▶ _Written task 1_
From the entries further down, repeat exactly the part that opens with the line containing "surging [608, 156]" and closes with the line containing "(236, 235).", including both of those lines.

▶ _Supplied text_
---*---
Category Archives: Majorette

Majorette Alfa Romeo 4C Spyder

By Maz Woolley

All text and photographs by, and copyright of, the Author unless otherwise stated.

Every now and again whilst doing the weekly shop I will stop and look at the toy cars on offer. UK Supermarkets tend to stock fewer toy cars now as Matchbox and Hot Wheels have both increased considerably in price over the last couple of years. So on a recent visit to the shops recently I was surprised to find that Morrisons stocked a few of the pocket money Majorette models which are not widely available in the UK even if they are stocked in most French Supermarkets!.

This article continues the Italian theme we seem to have developed this month and looks at the 1:57 scale Alfa Romeo 4C Spyder diecast in Thailand for Schuco-Dickie in Germany in their Majorette Street Cars range.

The Alfa Romeo 4C was launched in 2013 and is built at Maserati‘s Modena plant. Is a two seat, mid-engined car, with rear wheel drive. It is powered by a turbocharged 1750cc four cylinder engine giving 240 BHP fitted into a lightweight carbon fibre chassis and clad with composite outer panels giving a very low weight. It was available as a Coupe until 2018 and is now only available as a Spyder. It has a top speed of around 160 MPH. It was the first Alfa Romeo in many years to appear on the US market.
---*---
▶ _Written task 2_
Copy the Majorette Alfa Romeo 4C Spyder article above word for word, in full.
---*---
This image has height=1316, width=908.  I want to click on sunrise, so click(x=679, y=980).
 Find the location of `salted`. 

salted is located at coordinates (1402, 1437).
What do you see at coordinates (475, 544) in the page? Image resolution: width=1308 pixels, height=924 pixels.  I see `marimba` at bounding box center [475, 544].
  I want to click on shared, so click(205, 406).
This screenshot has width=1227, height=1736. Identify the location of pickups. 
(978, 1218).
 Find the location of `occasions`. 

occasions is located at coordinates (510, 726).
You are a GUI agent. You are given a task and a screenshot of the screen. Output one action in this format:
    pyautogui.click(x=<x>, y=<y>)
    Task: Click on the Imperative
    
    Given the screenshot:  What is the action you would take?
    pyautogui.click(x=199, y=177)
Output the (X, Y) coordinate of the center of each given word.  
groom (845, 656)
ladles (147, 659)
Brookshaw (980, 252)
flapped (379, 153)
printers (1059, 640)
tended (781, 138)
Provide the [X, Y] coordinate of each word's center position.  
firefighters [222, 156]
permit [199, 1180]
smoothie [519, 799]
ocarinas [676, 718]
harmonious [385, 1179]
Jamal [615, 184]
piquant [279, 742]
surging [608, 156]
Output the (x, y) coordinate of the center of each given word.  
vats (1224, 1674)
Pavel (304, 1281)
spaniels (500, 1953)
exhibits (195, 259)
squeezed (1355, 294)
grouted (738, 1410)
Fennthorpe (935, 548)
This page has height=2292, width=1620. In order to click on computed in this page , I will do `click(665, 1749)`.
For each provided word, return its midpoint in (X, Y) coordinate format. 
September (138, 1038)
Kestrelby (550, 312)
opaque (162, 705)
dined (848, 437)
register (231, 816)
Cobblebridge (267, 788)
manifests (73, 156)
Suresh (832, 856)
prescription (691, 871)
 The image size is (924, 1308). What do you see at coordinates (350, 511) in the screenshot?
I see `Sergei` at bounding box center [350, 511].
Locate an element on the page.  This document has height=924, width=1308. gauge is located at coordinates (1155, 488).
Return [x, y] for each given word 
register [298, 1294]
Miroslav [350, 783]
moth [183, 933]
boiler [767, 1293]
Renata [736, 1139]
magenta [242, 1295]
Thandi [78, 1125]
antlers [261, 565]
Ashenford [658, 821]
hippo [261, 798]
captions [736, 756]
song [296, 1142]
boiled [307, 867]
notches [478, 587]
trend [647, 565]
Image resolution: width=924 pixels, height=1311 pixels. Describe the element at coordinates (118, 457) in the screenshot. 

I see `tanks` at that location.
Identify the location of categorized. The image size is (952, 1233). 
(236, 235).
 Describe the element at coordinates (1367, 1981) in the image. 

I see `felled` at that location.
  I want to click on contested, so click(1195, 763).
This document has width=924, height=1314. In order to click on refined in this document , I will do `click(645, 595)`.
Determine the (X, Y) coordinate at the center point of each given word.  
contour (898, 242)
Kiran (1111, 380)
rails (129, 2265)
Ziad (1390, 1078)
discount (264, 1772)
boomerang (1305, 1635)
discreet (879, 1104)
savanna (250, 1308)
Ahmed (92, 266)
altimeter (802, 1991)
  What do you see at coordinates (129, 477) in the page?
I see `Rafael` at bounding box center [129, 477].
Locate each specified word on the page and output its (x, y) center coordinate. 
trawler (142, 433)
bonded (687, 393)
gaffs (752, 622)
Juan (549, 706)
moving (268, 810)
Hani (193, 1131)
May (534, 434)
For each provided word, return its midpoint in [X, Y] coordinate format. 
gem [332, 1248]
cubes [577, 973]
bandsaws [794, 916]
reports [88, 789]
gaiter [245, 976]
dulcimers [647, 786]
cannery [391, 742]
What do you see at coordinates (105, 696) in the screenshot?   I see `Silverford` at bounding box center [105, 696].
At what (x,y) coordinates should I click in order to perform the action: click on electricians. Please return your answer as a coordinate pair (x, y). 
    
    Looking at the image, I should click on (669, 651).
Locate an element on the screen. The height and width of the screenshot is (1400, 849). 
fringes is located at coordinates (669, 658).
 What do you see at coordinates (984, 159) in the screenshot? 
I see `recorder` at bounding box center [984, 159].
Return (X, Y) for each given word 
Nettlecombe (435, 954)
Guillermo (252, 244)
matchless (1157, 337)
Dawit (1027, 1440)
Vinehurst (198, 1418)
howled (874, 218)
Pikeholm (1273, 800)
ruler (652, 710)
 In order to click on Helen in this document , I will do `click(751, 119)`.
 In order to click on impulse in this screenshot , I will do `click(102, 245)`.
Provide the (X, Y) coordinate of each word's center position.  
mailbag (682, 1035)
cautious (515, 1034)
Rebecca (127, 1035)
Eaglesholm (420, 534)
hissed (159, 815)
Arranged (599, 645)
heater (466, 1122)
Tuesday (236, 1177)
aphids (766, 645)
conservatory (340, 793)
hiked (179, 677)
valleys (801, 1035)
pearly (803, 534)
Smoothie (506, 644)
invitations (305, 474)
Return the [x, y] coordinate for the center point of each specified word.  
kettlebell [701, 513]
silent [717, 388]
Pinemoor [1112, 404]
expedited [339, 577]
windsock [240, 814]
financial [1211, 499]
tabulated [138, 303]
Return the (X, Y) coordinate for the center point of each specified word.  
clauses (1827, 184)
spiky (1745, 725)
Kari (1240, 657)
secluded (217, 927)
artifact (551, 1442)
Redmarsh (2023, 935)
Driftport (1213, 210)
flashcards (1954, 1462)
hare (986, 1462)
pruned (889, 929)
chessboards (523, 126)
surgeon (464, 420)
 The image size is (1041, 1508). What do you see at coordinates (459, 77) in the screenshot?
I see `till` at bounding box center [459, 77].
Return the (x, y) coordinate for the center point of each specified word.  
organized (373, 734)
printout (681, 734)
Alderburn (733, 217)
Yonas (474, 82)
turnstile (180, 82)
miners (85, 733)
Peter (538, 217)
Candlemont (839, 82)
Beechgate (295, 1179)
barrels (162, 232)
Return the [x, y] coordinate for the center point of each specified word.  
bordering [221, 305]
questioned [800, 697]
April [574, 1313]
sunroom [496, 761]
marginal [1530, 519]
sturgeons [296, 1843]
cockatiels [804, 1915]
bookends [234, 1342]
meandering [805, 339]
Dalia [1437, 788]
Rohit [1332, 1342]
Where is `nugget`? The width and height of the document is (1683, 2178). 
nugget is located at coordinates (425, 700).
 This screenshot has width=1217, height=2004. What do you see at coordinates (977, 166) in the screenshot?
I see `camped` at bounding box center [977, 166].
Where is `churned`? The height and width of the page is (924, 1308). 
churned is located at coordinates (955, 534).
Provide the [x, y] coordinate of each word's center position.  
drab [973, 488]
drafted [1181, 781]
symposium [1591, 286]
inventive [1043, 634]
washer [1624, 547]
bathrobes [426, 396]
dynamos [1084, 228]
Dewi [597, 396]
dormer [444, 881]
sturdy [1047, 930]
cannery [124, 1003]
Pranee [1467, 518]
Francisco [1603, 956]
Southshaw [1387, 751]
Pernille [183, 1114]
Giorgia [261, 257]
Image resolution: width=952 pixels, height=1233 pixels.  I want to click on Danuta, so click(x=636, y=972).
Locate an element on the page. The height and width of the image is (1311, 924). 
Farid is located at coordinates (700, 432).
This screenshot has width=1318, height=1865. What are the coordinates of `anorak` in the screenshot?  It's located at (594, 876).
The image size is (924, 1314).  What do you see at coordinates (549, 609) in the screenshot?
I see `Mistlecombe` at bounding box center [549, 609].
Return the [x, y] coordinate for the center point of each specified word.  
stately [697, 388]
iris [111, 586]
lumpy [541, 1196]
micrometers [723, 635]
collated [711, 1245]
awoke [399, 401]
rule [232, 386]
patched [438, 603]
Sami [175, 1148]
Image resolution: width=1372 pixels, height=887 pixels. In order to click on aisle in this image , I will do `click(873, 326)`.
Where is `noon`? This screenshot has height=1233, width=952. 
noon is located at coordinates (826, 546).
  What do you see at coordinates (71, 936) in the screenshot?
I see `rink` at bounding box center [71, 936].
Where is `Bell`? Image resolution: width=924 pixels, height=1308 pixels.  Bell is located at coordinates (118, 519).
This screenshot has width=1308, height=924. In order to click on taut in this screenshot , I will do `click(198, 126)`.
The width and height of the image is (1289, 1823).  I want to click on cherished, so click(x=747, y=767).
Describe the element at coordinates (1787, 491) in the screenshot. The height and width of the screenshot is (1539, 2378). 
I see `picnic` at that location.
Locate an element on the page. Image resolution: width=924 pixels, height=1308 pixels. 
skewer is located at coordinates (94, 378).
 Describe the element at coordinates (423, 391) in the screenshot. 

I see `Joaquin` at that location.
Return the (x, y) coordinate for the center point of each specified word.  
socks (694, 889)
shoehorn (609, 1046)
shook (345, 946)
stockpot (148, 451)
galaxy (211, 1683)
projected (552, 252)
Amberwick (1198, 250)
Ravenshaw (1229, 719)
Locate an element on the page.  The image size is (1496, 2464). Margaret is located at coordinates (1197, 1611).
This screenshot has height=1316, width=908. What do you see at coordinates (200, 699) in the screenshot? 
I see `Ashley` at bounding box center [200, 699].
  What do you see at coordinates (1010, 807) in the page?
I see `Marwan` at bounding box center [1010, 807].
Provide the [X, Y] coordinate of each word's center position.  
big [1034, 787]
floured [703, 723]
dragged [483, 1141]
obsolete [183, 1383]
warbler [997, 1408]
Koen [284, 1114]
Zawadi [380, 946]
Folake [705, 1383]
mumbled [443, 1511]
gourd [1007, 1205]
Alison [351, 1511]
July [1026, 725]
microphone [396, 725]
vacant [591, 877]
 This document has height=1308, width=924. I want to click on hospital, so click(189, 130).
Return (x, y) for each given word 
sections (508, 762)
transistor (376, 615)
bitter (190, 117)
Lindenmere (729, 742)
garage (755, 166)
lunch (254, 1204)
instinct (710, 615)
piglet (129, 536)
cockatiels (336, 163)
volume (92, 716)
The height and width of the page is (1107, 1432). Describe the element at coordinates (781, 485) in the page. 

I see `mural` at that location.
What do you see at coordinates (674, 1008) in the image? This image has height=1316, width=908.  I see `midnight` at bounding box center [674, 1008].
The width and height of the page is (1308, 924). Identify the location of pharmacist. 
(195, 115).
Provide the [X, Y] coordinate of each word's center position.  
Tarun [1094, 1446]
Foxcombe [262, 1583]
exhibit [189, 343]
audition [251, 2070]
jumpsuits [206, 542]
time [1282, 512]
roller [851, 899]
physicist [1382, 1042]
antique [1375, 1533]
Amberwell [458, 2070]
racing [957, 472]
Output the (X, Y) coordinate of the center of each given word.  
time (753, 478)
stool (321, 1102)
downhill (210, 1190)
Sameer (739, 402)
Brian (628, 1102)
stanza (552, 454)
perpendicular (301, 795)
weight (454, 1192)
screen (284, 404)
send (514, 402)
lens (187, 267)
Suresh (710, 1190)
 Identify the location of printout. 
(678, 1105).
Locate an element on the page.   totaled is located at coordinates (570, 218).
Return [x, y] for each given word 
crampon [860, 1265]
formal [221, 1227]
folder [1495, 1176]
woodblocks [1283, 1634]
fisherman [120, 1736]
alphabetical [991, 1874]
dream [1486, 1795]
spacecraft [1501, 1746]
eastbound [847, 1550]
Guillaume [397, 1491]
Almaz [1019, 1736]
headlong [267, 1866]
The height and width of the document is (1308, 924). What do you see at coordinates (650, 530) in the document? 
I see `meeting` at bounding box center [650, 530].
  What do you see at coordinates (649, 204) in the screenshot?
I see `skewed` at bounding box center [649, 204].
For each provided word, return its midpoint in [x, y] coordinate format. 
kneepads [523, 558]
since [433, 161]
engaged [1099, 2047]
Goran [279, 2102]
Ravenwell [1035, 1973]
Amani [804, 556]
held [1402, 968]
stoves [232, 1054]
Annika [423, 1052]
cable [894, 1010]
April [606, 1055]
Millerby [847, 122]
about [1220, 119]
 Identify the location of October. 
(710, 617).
---*---
▶ _Task result 1_
surging [608, 156]
Output the (x, y) coordinate of the center of each given word.  
vats (1224, 1674)
Pavel (304, 1281)
spaniels (500, 1953)
exhibits (195, 259)
squeezed (1355, 294)
grouted (738, 1410)
Fennthorpe (935, 548)
This page has height=2292, width=1620. In order to click on computed in this page , I will do `click(665, 1749)`.
For each provided word, return its midpoint in (X, Y) coordinate format. 
September (138, 1038)
Kestrelby (550, 312)
opaque (162, 705)
dined (848, 437)
register (231, 816)
Cobblebridge (267, 788)
manifests (73, 156)
Suresh (832, 856)
prescription (691, 871)
 The image size is (924, 1308). What do you see at coordinates (350, 511) in the screenshot?
I see `Sergei` at bounding box center [350, 511].
Locate an element on the page.  This document has height=924, width=1308. gauge is located at coordinates (1155, 488).
Return [x, y] for each given word 
register [298, 1294]
Miroslav [350, 783]
moth [183, 933]
boiler [767, 1293]
Renata [736, 1139]
magenta [242, 1295]
Thandi [78, 1125]
antlers [261, 565]
Ashenford [658, 821]
hippo [261, 798]
captions [736, 756]
song [296, 1142]
boiled [307, 867]
notches [478, 587]
trend [647, 565]
Image resolution: width=924 pixels, height=1311 pixels. Describe the element at coordinates (118, 457) in the screenshot. 

I see `tanks` at that location.
Identify the location of categorized. The image size is (952, 1233). 
(236, 235).

▶ _Task result 2_
Category Archives: Majorette

Majorette Alfa Romeo 4C Spyder

By Maz Woolley

All text and photographs by, and copyright of, the Author unless otherwise stated.

Every now and again whilst doing the weekly shop I will stop and look at the toy cars on offer. UK Supermarkets tend to stock fewer toy cars now as Matchbox and Hot Wheels have both increased considerably in price over the last couple of years. So on a recent visit to the shops recently I was surprised to find that Morrisons stocked a few of the pocket money Majorette models which are not widely available in the UK even if they are stocked in most French Supermarkets!.

This article continues the Italian theme we seem to have developed this month and looks at the 1:57 scale Alfa Romeo 4C Spyder diecast in Thailand for Schuco-Dickie in Germany in their Majorette Street Cars range.

The Alfa Romeo 4C was launched in 2013 and is built at Maserati‘s Modena plant. Is a two seat, mid-engined car, with rear wheel drive. It is powered by a turbocharged 1750cc four cylinder engine giving 240 BHP fitted into a lightweight carbon fibre chassis and clad with composite outer panels giving a very low weight. It was available as a Coupe until 2018 and is now only available as a Spyder. It has a top speed of around 160 MPH. It was the first Alfa Romeo in many years to appear on the US market.